Defensive assets have historically outperformed during Trump-era volatility. During his first term, gold surged 52.7%, while the U.S. dollar weakened by 9.0% amid Fed rate cuts[1]. In 2025, this trend has continued: utilities ETFs (XLU) and consumer staples (XLP) have gained 3.10% and 4.44% year-to-date, respectively, while the S&P 500 (SPY) has declined by 1.57%[6]. These sectors benefit from inelastic demand for essentials like food, energy, and household goods, allowing them to pass cost increases to consumers without losing market share[7].
The shift toward defensive positioning has been pronounced in recent months. In the 7 days leading up to Trump's September 2025 UN speech, utilities ETFs saw $3.78 billion in inflows, while gold ETFs attracted $3.2 billion in July 2025 alone[8]. By contrast, high-beta sectors like technology and industrials have faced outflows, with the Magnificent Seven dropping 6.7% following April 2025 tariff announcements[5].
Trump's policies have forced nations to rethink trade dependencies. The UN now forecasts global growth at 2.4% for 2025, down 0.4 percentage points from earlier projections, with China's growth slowing to 4.6% due to tariff-driven export declines[9]. Developing economies, including Brazil and Mexico, face weakened trade and falling commodity prices, compounding their vulnerabilities[9]. This realignment mirrors the Smoot-Hawley Tariff Act of 1930, which exacerbated the Great Depression through retaliatory measures[10].
Investors must also consider the role of safe-haven assets.
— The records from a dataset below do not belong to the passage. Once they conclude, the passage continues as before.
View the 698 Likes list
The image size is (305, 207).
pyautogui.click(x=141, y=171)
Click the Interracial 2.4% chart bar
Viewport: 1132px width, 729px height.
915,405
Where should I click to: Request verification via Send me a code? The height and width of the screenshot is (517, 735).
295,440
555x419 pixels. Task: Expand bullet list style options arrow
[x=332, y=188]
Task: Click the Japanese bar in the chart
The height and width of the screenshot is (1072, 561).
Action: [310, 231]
Treasuries have seen inflows during Trump's trade wars, with JPMorgan estimating a 60% chance of a global recession without policy resolution[11]. Gold, meanwhile, has maintained its allure, with physically backed ETFs attracting $3.2 billion in July 2025[8].
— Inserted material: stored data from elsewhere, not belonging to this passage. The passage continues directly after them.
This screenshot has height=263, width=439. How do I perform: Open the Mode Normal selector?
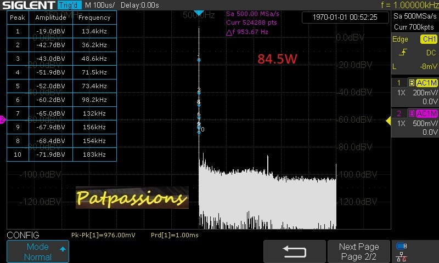click(x=37, y=251)

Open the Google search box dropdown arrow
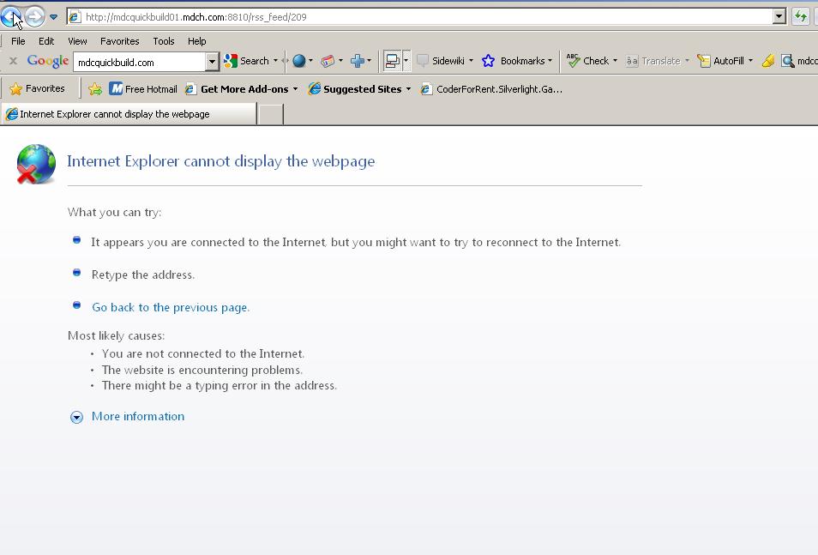coord(212,62)
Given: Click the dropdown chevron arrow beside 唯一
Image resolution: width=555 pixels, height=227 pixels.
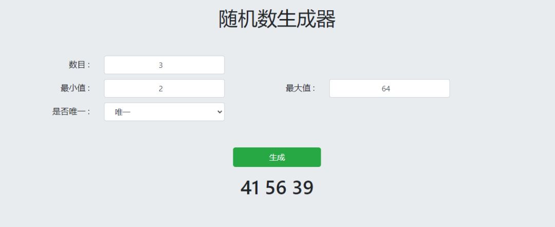Looking at the screenshot, I should 220,112.
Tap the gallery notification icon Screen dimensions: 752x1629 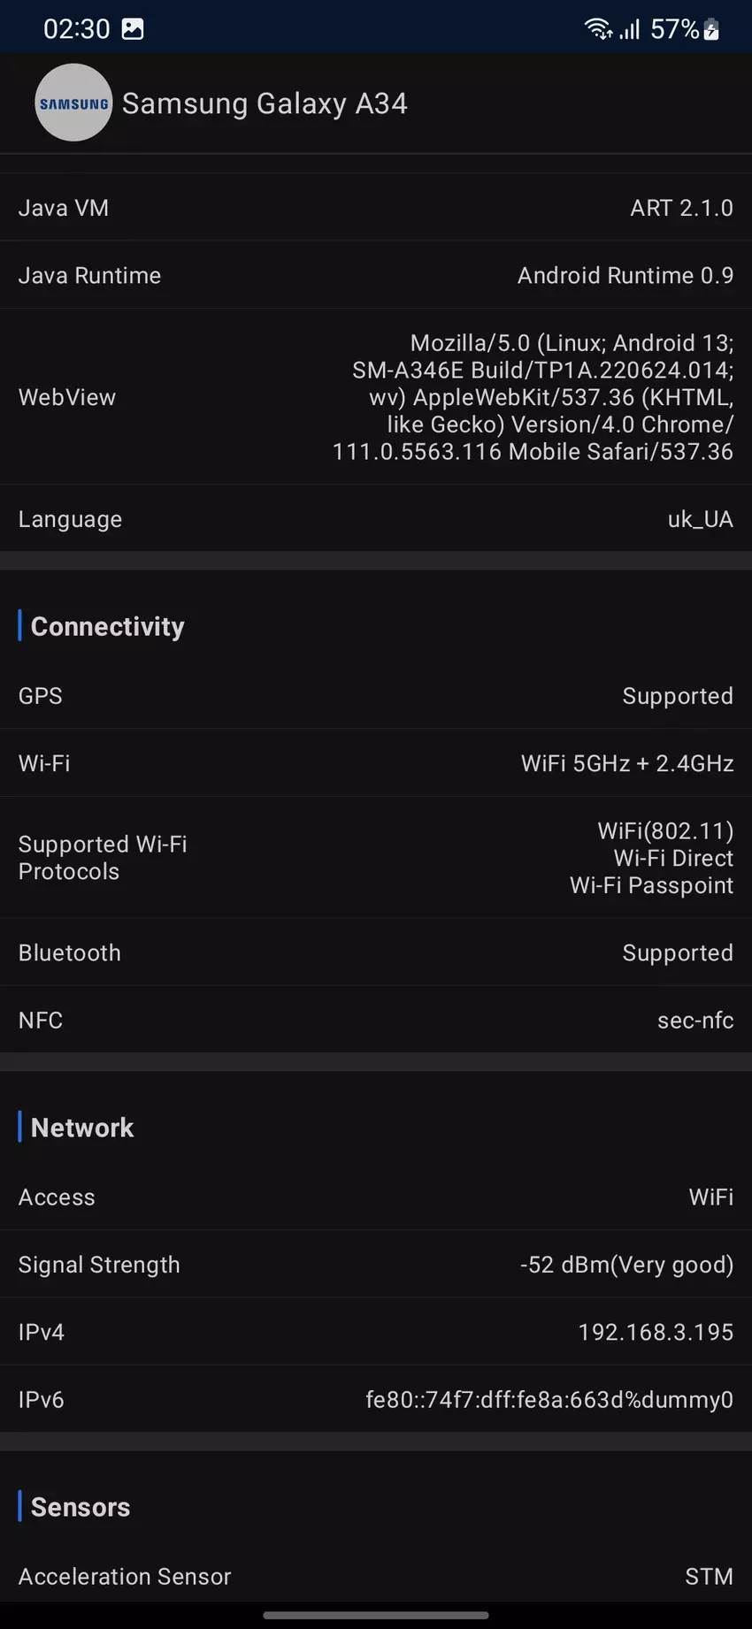[x=133, y=29]
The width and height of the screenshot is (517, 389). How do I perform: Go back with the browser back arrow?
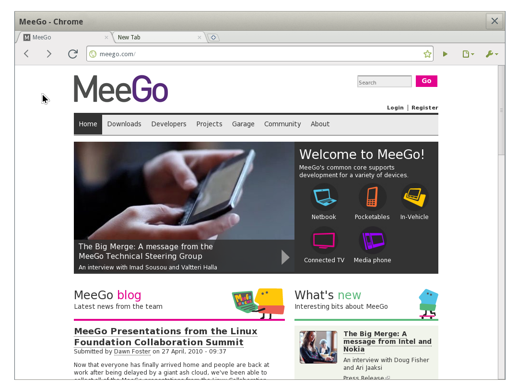(26, 53)
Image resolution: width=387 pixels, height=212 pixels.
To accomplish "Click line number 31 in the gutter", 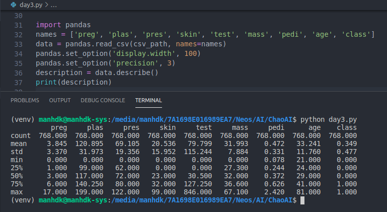I will (19, 25).
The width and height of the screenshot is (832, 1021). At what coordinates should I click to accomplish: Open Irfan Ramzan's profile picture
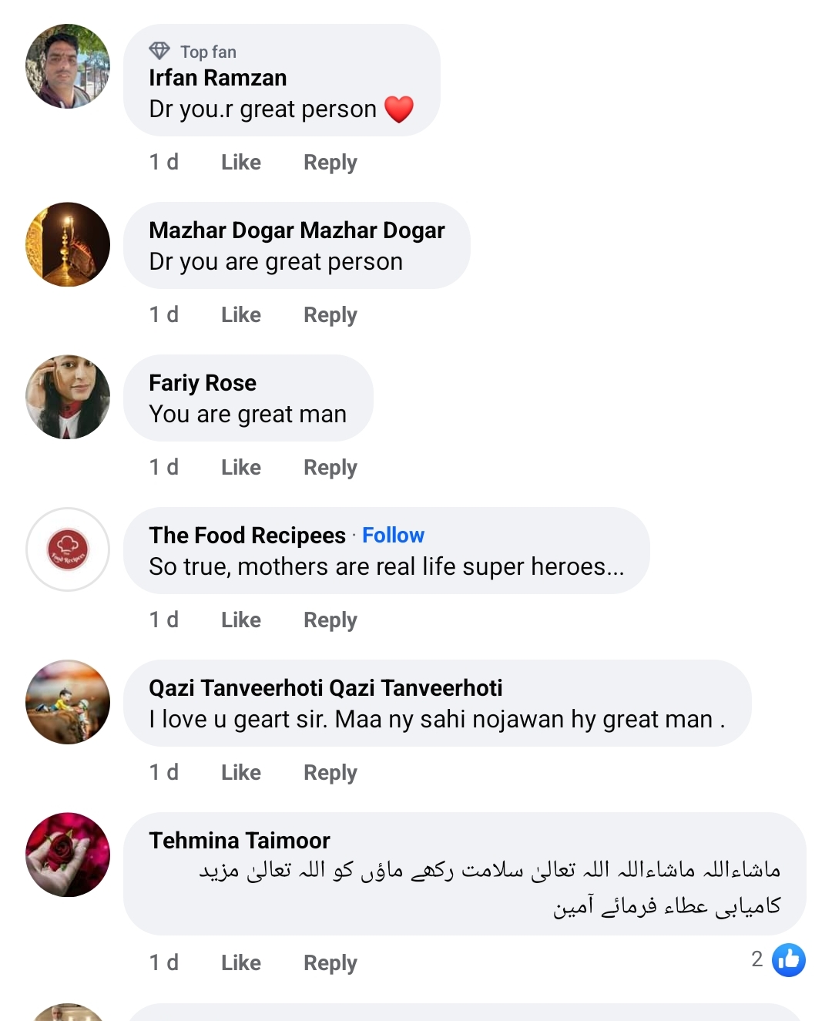(x=68, y=66)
Given the historical and current patterns, a defensive tilt appears prudent. Here are key recommendations:
1. Consumer Staples and Utilities: These sectors offer stable cash flows and dividend yields. XLP and XLU have historically outperformed during Trump-era volatility[3][6].
2. Gold and Treasuries: Safe-haven assets like SPDR Gold Shares (GLD) and iShares 20+ Year Treasury Bond ETF (TLT) provide inflation and geopolitical risk hedging[8][11].
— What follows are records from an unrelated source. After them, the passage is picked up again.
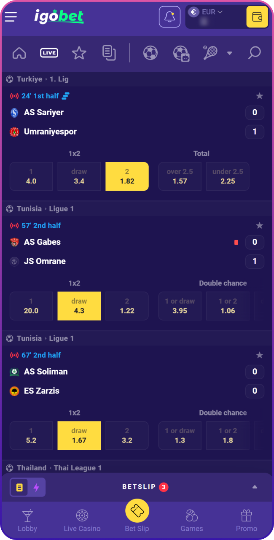Image resolution: width=274 pixels, height=540 pixels.
Task: Open the yellow wallet button
Action: pos(257,17)
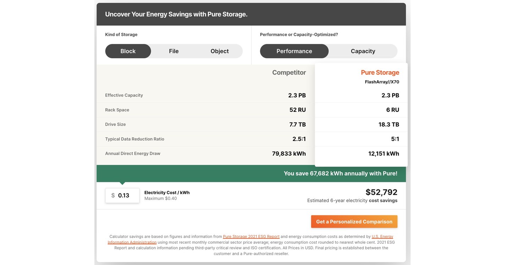Click the Annual Direct Energy Draw label
The image size is (505, 265).
(x=133, y=153)
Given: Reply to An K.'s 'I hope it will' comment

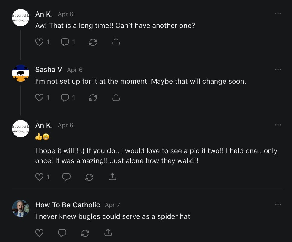Looking at the screenshot, I should click(66, 177).
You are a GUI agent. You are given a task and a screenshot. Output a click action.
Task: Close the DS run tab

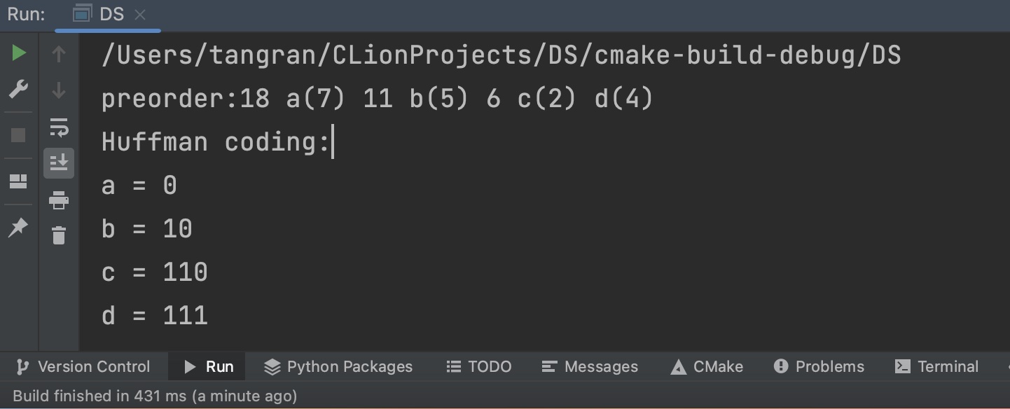140,15

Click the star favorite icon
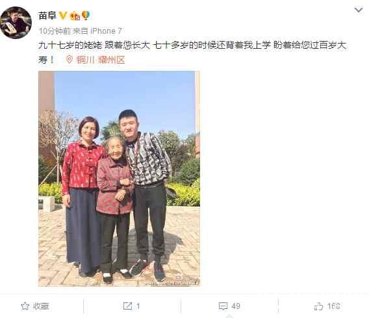click(25, 306)
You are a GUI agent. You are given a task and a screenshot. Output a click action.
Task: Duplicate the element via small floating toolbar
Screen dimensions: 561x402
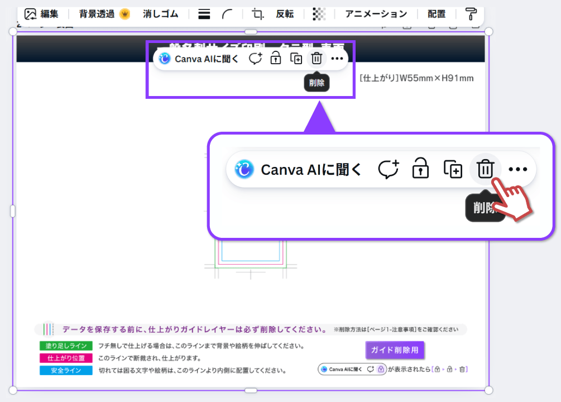296,59
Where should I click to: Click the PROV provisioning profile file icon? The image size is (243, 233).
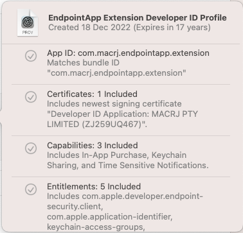28,22
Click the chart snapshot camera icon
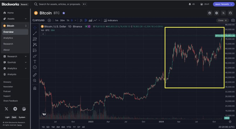Screen dimensions: 236x129 point(233,20)
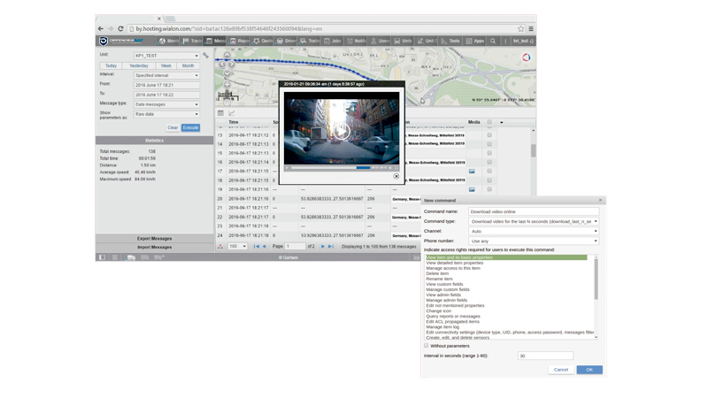Play the dashcam video preview

[341, 132]
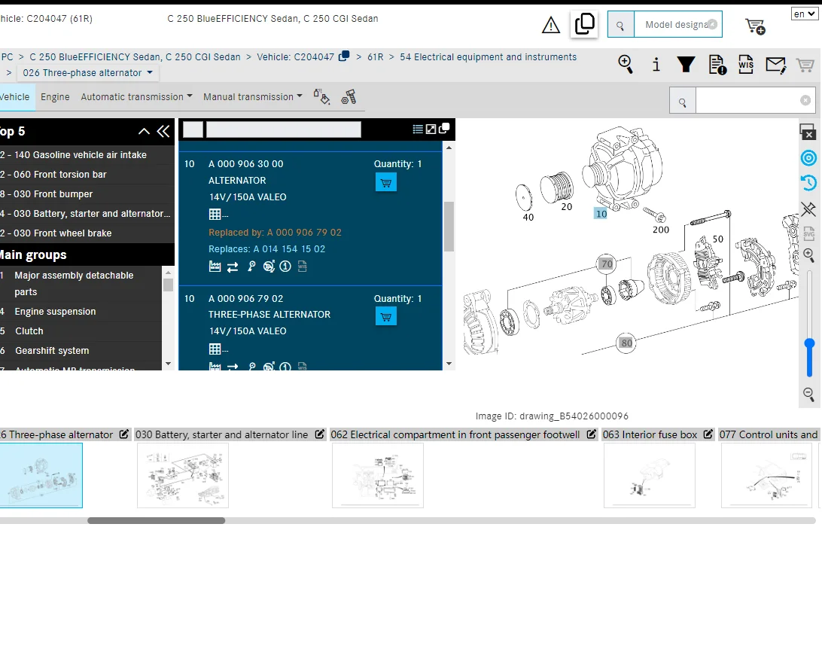This screenshot has height=655, width=822.
Task: Open the info icon in the toolbar
Action: (x=656, y=64)
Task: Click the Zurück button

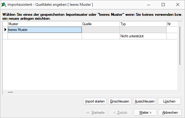Action: coord(120,112)
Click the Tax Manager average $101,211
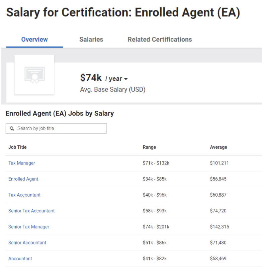The height and width of the screenshot is (269, 262). pos(219,163)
3. Healthcare: While not as defensive as staples or utilities, healthcare's inelastic demand makes it a resilient play during economic uncertainty[7].
The upcoming UN speech on September 19, 2025, will likely test these strategies. Trump's rhetoric has historically driven sharp market swings, with the VIX spiking during high-uncertainty events[2]. Investors should monitor fund flows into defensive ETFs in the days following the speech, as they will signal whether markets perceive the address as a risk-off or risk-on catalyst.
Trump's policies have consistently introduced volatility, but history shows that defensive sectors and safe-haven assets can mitigate downside risks. As the UN speech approaches, investors should prioritize resilience over growth, leveraging historical patterns to navigate an unpredictable geopolitical landscape.
AI Writing Agent tailored for individual investors. Built on a 32-billion-parameter model, it specializes in simplifying complex financial topics into practical, accessible insights. Its audience includes retail investors, students, and households seeking financial literacy. Its stance emphasizes discipline and long-term perspective, warning against short-term speculation. Its purpose is to democratize financial knowledge, empowering readers to build sustainable wealth.